Andrea Gandino

Redirect on 404 in Laravel 11

How to programmatically attempt a redirect upon landing on a page not found, in Laravel 11 and above.

Published on Laravel

The other day I felt the need to change the URL of a post on this very website.

Not being fully sold on self-healing URLs for blog posts (I feel like they're better suited for product endpoints), I thought it'd be better to simply set up a redirection system that would allow to redirect any incoming visit on the old URL to the new one.

Initially, I though it would be a pretty straightforward task: simply throw a middleware in the stack, and move on.

Naively, I was wrong.

404 errors are exceptions that are caught when the routing system is not able to find a specific resource. For performance reasons, as with all routes, Laravel tries to avoid having to pass through the chain of configured middlewares altogether, and throwing an exception for non-existing endpoints is a perfect case for an early exit.

Luckily, Laravel allows you to handle exceptions that are being raised during the request lifecycle. In the boostrap/app.php file, you'll find a call to a withExceptions method, accepting a Closure as parameter to do pretty much whatever you want.

The component I originally set out to create as a middleware will be instead a simple handler class, that reads a configuration array of key/value pairs, each representing an origin path, and a destination path.
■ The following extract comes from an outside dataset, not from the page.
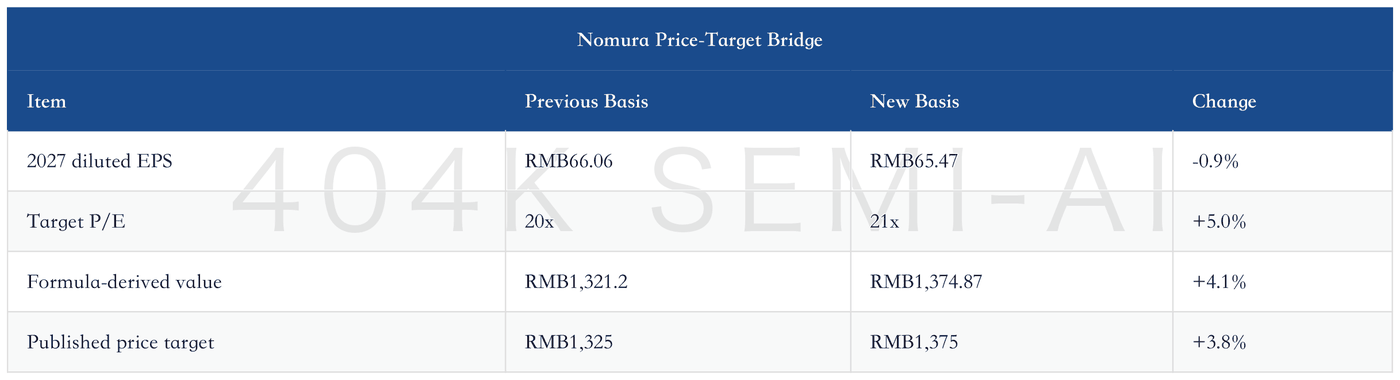Select the Previous Basis column header

coord(586,101)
Long story short, here's the redirection handler component I've written:

// redirects.php config file
[
	'/old-url' => '/new-url',
]

// RedirectionHandler class
use Illuminate\Http\Request;
use Illuminate\Support\Str;
use Symfony\Component\HttpFoundation\Response;

class RedirectionHandler {

	public function handle( Request $request ): Response|null {
		$redirects = config( 'redirects' );
		$path      = Str::of( $request->path() )->start( '/' )->toString();

		if ( in_array( $path, array_keys( $redirects ) ) ) {
			return redirect( $redirects[ $path ] );
		}

		return null;
	}

}

And here's how I've used the RedirectionHandler component in conjunction with the handling of a NotFoundHttpException:

use Symfony\Component\HttpKernel\Exception\NotFoundHttpException;
use Illuminate\Http\Request;

->withExceptions( function( Exceptions $exceptions ) {
	$exceptions->render( function( NotFoundHttpException $exception, Request $request ) {
		if ( 404 === $exception->getStatusCode() ) {
			$redirectResponse = ( new RedirectionHandler() )->handle( $request );

			if ( $redirectResponse ) {
				return $redirectResponse;
			}
		}
	} );
} )

To sum it all up, in case of a 404 exception being raised, we have intercepted the rendering of the exception, passed the current request object through our component, and checked if the current request path is configured to redirect somewhere else: if it is, we'll return a new redirect response, otherwise we'll return nothing and let Laravel do its thing, that is display the 404 error page.

Perhaps there's a better and more elegant way to do this, but I'm happy with an end result that simply allows to have redirects explicited as regular entries in a configuration array.